What this task involves: Copy out the lines of the records below, and only those lines, from the one with "Where should I" through the one with "You are a computer-use agent. Viewport: 1348px", exactly as they appear.

Stored records:

◆ ◆ ◆ ◆ ◆

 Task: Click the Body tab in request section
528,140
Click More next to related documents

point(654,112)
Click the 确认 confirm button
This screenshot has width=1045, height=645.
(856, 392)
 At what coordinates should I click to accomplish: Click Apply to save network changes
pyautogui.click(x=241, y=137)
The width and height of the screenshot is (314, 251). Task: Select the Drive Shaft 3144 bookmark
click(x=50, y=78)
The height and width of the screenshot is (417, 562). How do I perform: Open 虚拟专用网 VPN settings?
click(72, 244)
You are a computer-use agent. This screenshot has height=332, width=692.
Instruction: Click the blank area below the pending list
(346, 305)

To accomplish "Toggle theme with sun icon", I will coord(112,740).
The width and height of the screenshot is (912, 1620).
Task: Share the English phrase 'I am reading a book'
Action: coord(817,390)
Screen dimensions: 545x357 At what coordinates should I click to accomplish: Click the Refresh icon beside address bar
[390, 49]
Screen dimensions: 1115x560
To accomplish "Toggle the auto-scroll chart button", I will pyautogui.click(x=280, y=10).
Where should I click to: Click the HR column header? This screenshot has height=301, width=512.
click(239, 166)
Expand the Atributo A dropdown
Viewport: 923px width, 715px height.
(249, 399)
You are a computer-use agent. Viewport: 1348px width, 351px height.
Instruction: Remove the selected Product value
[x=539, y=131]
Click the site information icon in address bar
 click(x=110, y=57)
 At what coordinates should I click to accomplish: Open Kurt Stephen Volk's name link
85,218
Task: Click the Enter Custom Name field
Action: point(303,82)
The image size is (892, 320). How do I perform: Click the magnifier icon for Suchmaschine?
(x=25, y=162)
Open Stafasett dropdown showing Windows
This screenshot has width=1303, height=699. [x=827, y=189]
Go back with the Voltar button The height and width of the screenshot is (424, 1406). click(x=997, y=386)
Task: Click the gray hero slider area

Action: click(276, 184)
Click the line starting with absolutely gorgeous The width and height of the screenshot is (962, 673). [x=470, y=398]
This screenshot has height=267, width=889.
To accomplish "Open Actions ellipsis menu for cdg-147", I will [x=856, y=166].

◆ ◆ ◆ ◆ ◆

Solution to the problem:
Where should I click to: Click the HR column header? This screenshot has height=301, width=512.
click(239, 166)
Expand the Atributo A dropdown
Viewport: 923px width, 715px height.
(249, 399)
You are a computer-use agent. Viewport: 1348px width, 351px height.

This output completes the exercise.